Re: WIP: cross column correlation ...

From: PostgreSQL - Hans-Jürgen Schönig <postgres(at)cybertec(dot)at>
To: Robert Haas <robertmhaas(at)gmail(dot)com>
Cc: Grzegorz Jaskiewicz <gj(at)pointblue(dot)com(dot)pl>, Bruce Momjian <bruce(at)momjian(dot)us>, Josh Berkus <josh(at)agliodbs(dot)com>, pgsql-hackers Hackers <pgsql-hackers(at)postgresql(dot)org>, Boszormenyi Zoltan <zb(at)cybertec(dot)at>
Subject: Re: WIP: cross column correlation ...
Date: 2011-02-26 18:12:42
Message-ID: 45B07768-8DD5-4FC9-A82D-54E3CD40EFA6@cybertec.at
Views: Raw Message | Whole Thread | Download mbox | Resend email
Thread:
Lists: pgsql-hackers

>>>
>>
>> Still, having more data a user can probe would be nice.
>>
>> I wonder why everyone avoids Microsoft's approach to the subject. Apparently, they go in the 'auto-tune as much as possible' direction.
>> And tests we did a while ago, involving asking team from Microsoft and a team from oracle to optimise set of queries for the same set of data (bookies data, loads of it) showed that the auto-tuning Microsoft has in their
>> sql server performed much better than a team of over-sweating oracle dba's.
>
> I don't think *anyone* is avoiding that approach. There is almost
> universal consensus here that auto-tuning is better than manual
> tuning, even to the extent of being unwilling to add knobs to allow
> manual tuning of settings we have no idea how to auto-tune and no
> plans to auto-tune.
>
>> In my current work place/camp we have many deployments of the same system, over different types of machines, each with different customer data that vary so much that queries need to be rather generic.
>> Postgresql shows its strength with planner doing a good job for different variants of data, however we do a very little tweaking to the configuration parameters. Just because it is just too hard to overlook all of them.
>> I guess that the systems could behave much better, but no one is going to tweak settings for 50 different installations over 50 different type of data and 50 different sets of hardware.
>> If there was even a tiny amount of automation provided in the postgresql, I would welcome it with open arms.
>
> What do you have in mind?
>

what we are trying to do is to explicitly store column correlations. so, a histogram for (a, b) correlation and so on.
the planner code then goes through its restrictions in the query and finds the best / longest combination it can find and which has some statistics defined.
it seems we can also do this for join selectivity and expressions. the planner code for "raw column correlation" without expression ( cos(id) or so) and joins is there (WIP, no ANALYZE support and so on so far).
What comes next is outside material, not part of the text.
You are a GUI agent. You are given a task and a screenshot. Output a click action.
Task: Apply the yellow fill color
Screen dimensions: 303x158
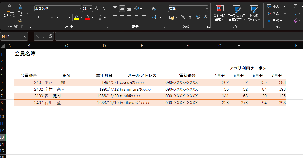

i think auto tuning is a good thing to have and the door to actually do it is wide open with our approach.
all it takes is a mechanism to see which "conditions" are used how often and somebody could write a job which automatically tells the system which stats to collect / sample.
i think for an "average" user this is the most simplistic thing then. but, to get there we have to get the bloody sampling and the rest of the planner code right in the first place.
auto tuning in this area is still something which is far in the future - but at least the road to it is clear.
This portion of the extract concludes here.